Hi everyone, yes I'm still alive, though only barely after a week of full time (33 hours 45 minutes, not including the fact that I get paid for public holidays!) work. I have decided I need to put in some effort to keep up my blog again, and so here's a non-scary little Hallowe'en story for you, written by me, and inspired by this picture from The Lady Lair.
Hidden behind some willows at a bend in the stream is an old wooden jetty leading up to an old stone cottage. In Autumn, the leaves turn red and golden brown and yellow and the trees stand in a colourful blanket that covers the river-smoothed rocks and in places the drifts reach up and over the jetty.

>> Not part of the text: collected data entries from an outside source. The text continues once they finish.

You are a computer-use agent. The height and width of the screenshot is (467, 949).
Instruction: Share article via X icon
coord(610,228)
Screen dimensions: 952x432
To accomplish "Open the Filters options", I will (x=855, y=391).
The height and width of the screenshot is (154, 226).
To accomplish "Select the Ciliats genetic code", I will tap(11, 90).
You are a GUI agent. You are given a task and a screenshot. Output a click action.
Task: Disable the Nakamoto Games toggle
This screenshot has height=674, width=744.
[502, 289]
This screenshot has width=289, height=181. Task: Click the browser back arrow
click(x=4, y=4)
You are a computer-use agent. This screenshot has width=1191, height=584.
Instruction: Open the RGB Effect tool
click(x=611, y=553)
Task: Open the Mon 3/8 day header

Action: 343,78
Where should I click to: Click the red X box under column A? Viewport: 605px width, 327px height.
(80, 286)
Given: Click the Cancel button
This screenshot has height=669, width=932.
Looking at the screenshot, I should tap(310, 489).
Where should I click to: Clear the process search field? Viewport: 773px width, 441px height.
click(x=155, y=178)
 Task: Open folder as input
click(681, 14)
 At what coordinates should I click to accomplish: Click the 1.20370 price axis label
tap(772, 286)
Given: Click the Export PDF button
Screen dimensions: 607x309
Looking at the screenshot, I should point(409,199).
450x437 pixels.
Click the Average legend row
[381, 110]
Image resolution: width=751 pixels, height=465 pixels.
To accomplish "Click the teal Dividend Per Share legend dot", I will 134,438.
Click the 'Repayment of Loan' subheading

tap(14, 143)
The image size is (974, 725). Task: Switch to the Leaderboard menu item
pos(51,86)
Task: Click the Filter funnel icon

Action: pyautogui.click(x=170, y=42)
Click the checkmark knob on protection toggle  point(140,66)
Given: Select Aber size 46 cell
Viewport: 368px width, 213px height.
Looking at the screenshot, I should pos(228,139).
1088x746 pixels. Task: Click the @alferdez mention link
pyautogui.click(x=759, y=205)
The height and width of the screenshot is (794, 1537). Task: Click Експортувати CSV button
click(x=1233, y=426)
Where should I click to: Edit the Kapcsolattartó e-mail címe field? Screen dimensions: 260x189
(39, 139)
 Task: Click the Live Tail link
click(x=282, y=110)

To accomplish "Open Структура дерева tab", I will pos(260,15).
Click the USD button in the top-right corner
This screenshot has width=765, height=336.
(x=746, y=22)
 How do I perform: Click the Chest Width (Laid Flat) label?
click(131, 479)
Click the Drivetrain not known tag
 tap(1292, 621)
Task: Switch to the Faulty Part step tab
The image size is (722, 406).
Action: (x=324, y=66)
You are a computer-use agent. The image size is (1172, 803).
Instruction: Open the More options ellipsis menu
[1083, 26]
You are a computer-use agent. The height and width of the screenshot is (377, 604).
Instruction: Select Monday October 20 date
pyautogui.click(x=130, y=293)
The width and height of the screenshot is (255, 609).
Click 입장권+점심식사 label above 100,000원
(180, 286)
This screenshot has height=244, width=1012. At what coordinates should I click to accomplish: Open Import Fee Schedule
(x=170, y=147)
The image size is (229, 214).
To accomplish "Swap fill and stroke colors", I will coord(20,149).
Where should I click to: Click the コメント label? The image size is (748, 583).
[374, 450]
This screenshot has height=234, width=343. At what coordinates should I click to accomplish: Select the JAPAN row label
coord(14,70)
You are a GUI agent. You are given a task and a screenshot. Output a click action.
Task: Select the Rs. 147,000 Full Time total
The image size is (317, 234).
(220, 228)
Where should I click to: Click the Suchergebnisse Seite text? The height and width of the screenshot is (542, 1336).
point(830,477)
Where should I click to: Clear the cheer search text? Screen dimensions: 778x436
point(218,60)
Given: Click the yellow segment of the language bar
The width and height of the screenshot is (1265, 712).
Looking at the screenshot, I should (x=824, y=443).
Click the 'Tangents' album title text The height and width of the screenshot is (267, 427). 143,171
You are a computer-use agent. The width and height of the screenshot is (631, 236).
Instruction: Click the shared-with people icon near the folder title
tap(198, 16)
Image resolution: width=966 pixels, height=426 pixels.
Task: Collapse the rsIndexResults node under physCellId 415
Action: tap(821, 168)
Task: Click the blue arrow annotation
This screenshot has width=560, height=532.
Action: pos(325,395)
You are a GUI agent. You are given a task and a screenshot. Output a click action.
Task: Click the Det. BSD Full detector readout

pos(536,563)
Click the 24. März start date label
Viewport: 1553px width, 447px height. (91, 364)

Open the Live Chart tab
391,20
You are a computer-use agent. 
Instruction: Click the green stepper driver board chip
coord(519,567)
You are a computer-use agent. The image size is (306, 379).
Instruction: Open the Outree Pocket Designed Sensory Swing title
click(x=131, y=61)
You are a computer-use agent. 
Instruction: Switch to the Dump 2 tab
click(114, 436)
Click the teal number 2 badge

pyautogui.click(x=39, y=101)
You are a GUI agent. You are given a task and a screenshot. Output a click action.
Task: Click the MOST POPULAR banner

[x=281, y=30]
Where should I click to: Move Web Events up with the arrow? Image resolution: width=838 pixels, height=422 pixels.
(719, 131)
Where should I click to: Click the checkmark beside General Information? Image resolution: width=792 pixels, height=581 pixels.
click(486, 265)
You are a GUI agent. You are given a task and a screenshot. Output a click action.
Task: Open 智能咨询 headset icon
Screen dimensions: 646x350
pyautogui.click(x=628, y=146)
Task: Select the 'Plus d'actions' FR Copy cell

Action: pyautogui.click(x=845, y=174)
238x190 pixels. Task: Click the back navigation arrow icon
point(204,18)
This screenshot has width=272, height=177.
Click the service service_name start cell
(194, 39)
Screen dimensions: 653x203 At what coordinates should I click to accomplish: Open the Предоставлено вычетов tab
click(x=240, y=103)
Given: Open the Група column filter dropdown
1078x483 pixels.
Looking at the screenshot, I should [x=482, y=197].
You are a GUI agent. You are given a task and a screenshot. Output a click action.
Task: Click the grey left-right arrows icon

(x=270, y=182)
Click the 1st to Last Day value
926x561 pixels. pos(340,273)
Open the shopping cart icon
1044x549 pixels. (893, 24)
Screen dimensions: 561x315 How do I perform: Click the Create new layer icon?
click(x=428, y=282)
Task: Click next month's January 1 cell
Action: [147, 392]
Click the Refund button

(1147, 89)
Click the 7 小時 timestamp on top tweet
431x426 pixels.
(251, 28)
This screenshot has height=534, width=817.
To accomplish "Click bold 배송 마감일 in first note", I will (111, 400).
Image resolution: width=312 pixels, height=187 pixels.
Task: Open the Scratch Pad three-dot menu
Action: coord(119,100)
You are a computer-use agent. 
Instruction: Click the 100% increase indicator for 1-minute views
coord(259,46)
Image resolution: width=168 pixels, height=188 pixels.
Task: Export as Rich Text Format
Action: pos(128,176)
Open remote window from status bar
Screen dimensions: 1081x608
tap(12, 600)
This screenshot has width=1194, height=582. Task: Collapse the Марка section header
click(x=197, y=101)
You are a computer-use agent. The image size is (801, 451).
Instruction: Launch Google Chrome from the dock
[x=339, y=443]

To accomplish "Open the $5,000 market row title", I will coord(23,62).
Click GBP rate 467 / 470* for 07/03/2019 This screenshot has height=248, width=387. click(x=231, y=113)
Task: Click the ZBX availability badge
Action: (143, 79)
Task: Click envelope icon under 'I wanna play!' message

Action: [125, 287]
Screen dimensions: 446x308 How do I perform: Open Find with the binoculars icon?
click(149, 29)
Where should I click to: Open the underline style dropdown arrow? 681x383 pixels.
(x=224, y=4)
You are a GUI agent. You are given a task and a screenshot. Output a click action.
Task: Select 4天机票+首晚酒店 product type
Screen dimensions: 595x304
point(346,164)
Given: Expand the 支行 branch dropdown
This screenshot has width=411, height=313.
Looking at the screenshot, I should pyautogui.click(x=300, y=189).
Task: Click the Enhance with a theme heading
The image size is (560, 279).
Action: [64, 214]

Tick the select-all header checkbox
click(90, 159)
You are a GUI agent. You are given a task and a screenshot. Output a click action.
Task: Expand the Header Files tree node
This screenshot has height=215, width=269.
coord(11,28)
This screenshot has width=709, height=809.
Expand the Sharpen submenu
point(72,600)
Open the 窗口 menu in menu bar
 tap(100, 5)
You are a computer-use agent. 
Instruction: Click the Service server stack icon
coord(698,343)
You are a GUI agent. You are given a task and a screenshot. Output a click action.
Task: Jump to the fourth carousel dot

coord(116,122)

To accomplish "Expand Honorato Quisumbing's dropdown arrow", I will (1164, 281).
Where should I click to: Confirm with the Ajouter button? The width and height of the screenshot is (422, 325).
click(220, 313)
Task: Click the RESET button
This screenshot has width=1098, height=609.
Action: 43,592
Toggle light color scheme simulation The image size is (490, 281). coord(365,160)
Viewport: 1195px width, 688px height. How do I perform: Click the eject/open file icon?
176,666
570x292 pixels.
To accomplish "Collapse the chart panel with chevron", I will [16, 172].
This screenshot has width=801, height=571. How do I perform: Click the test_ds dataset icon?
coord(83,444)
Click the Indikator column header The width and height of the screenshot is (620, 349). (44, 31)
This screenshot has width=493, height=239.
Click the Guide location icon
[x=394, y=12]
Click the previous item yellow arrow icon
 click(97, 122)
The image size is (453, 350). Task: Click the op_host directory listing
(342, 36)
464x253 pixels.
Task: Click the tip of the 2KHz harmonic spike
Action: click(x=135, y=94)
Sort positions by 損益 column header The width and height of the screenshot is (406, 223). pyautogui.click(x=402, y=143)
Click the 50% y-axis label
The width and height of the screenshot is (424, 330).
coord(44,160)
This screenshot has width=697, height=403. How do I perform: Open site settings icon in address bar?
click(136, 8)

The only way to read the cottage is by rowboat up to this jetty, then by carefully stepping log to log and plank to plank up the jetty that turns into a set of rickety stairs up to the courtyard in front of the big blue front door of the house. The cobblestones here are weathered, but smooth, and free of leaves as if someone had only recently swept them all away. But noone comes here anymore, and the door creaks as a breeze blows through; it is never locked. On the other side of the door, the sunlight streams, not through the windows, which, though intact, have grown cloudy with dirt, but down from the gaps in the green-tiled roof. The floor is dusty and in places covered in moss and lichen, and further into the house the light dims under the intact sections of roof. The kitchen smells faintly of damp, but the stove is intact, and a small bundle of wood still sits next to it in an indestructible basket made of willow saplings. In the corner of the kitchen is a door, and on the other side another courtyard with a stone well, and beyond, a glade of elm and birch trees, where a child's swing hangs, forlorn, from one rope.
But instead of this melancholy scene, a scene that only hints at happier times, you see the sparkling lights and hear the choral voices of the faerie who have taken this place as their own, and you gaze in childlike wonder. You see fae children lined up across the swing, playing clapping games and laughing. You see the hearth in full flame, and warm your hands, while a small stout woman stirs a pot of fragrant stew on top. You see that the lichen and moss are gardens of flowers and vegetables, with fae of all sizes tending them and singing a working song. To stay and watch too long is not advised, so with reluctance, you turn away, open the big blue door, and cross the neatly swept courtyard. But before you step back into your little row boat, you kick up the red and golden brown and yellow leaves so that they fall about you in a flurry of colour, and grin, knowing that you'll never tell a soul about the old stone cottage at the end of the old wooden jetty hidden behind the willows in the bend in the stream.